Each entry is to be transcribed exactly, with nothing added or dropped.

#### Material to process

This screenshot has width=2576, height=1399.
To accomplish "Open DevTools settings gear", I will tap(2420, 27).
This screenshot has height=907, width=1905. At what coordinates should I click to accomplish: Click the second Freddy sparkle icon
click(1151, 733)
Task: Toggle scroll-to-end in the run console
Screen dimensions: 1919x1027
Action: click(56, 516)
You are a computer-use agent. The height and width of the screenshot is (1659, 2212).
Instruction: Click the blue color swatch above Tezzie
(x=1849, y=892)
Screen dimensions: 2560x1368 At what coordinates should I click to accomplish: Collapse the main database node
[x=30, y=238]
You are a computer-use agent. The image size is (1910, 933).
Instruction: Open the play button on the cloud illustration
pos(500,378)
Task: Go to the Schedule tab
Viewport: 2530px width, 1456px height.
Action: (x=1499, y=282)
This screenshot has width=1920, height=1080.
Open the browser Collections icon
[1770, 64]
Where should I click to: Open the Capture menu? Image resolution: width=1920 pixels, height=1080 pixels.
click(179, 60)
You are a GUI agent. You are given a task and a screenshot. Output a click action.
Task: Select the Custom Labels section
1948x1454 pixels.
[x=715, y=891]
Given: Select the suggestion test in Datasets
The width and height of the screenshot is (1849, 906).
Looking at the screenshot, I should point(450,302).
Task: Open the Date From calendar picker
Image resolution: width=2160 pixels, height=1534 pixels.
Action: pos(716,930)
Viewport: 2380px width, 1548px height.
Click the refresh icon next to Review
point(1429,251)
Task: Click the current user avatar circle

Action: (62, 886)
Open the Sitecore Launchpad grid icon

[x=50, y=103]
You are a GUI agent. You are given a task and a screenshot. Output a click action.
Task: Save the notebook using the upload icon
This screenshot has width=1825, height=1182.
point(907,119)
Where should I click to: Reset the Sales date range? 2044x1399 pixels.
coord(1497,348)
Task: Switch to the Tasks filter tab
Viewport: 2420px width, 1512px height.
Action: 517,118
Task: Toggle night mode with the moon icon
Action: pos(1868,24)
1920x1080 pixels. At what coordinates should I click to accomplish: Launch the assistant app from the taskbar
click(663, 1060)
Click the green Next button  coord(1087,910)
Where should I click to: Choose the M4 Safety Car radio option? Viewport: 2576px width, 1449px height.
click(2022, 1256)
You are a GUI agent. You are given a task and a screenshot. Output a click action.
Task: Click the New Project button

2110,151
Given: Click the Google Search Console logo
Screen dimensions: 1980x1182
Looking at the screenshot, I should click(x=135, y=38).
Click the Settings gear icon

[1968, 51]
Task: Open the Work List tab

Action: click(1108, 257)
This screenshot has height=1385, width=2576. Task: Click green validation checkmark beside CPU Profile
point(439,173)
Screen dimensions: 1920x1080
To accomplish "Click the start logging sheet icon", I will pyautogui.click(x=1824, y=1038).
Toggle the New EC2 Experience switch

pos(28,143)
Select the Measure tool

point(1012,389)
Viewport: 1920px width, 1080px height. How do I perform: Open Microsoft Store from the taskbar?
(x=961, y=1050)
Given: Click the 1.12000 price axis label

########

● Response area:
This screenshot has width=2576, height=1399.
To accomplish "Open DevTools settings gear", I will tap(2420, 27).
This screenshot has height=907, width=1905. At what coordinates should I click to accomplish: Click the second Freddy sparkle icon
click(1151, 733)
Task: Toggle scroll-to-end in the run console
Screen dimensions: 1919x1027
Action: click(56, 516)
You are a computer-use agent. The height and width of the screenshot is (1659, 2212).
Instruction: Click the blue color swatch above Tezzie
(x=1849, y=892)
Screen dimensions: 2560x1368 At what coordinates should I click to accomplish: Collapse the main database node
[x=30, y=238]
You are a computer-use agent. The image size is (1910, 933).
Instruction: Open the play button on the cloud illustration
pos(500,378)
Task: Go to the Schedule tab
Viewport: 2530px width, 1456px height.
Action: (x=1499, y=282)
This screenshot has width=1920, height=1080.
Open the browser Collections icon
[1770, 64]
Where should I click to: Open the Capture menu? Image resolution: width=1920 pixels, height=1080 pixels.
click(179, 60)
You are a GUI agent. You are given a task and a screenshot. Output a click action.
Task: Select the Custom Labels section
1948x1454 pixels.
[x=715, y=891]
Given: Select the suggestion test in Datasets
The width and height of the screenshot is (1849, 906).
Looking at the screenshot, I should point(450,302).
Task: Open the Date From calendar picker
Image resolution: width=2160 pixels, height=1534 pixels.
Action: pos(716,930)
Viewport: 2380px width, 1548px height.
Click the refresh icon next to Review
point(1429,251)
Task: Click the current user avatar circle

Action: (62, 886)
Open the Sitecore Launchpad grid icon

[x=50, y=103]
You are a GUI agent. You are given a task and a screenshot. Output a click action.
Task: Save the notebook using the upload icon
This screenshot has width=1825, height=1182.
point(907,119)
Where should I click to: Reset the Sales date range? 2044x1399 pixels.
coord(1497,348)
Task: Switch to the Tasks filter tab
Viewport: 2420px width, 1512px height.
Action: 517,118
Task: Toggle night mode with the moon icon
Action: pos(1868,24)
1920x1080 pixels. At what coordinates should I click to accomplish: Launch the assistant app from the taskbar
click(663, 1060)
Click the green Next button  coord(1087,910)
Where should I click to: Choose the M4 Safety Car radio option? Viewport: 2576px width, 1449px height.
click(2022, 1256)
You are a GUI agent. You are given a task and a screenshot. Output a click action.
Task: Click the New Project button

2110,151
Given: Click the Google Search Console logo
Screen dimensions: 1980x1182
Looking at the screenshot, I should click(x=135, y=38).
Click the Settings gear icon

[1968, 51]
Task: Open the Work List tab

Action: click(1108, 257)
This screenshot has height=1385, width=2576. Task: Click green validation checkmark beside CPU Profile
point(439,173)
Screen dimensions: 1920x1080
To accomplish "Click the start logging sheet icon", I will pyautogui.click(x=1824, y=1038).
Toggle the New EC2 Experience switch

pos(28,143)
Select the Measure tool

point(1012,389)
Viewport: 1920px width, 1080px height. How do I perform: Open Microsoft Store from the taskbar?
(x=961, y=1050)
Given: Click the 1.12000 price axis label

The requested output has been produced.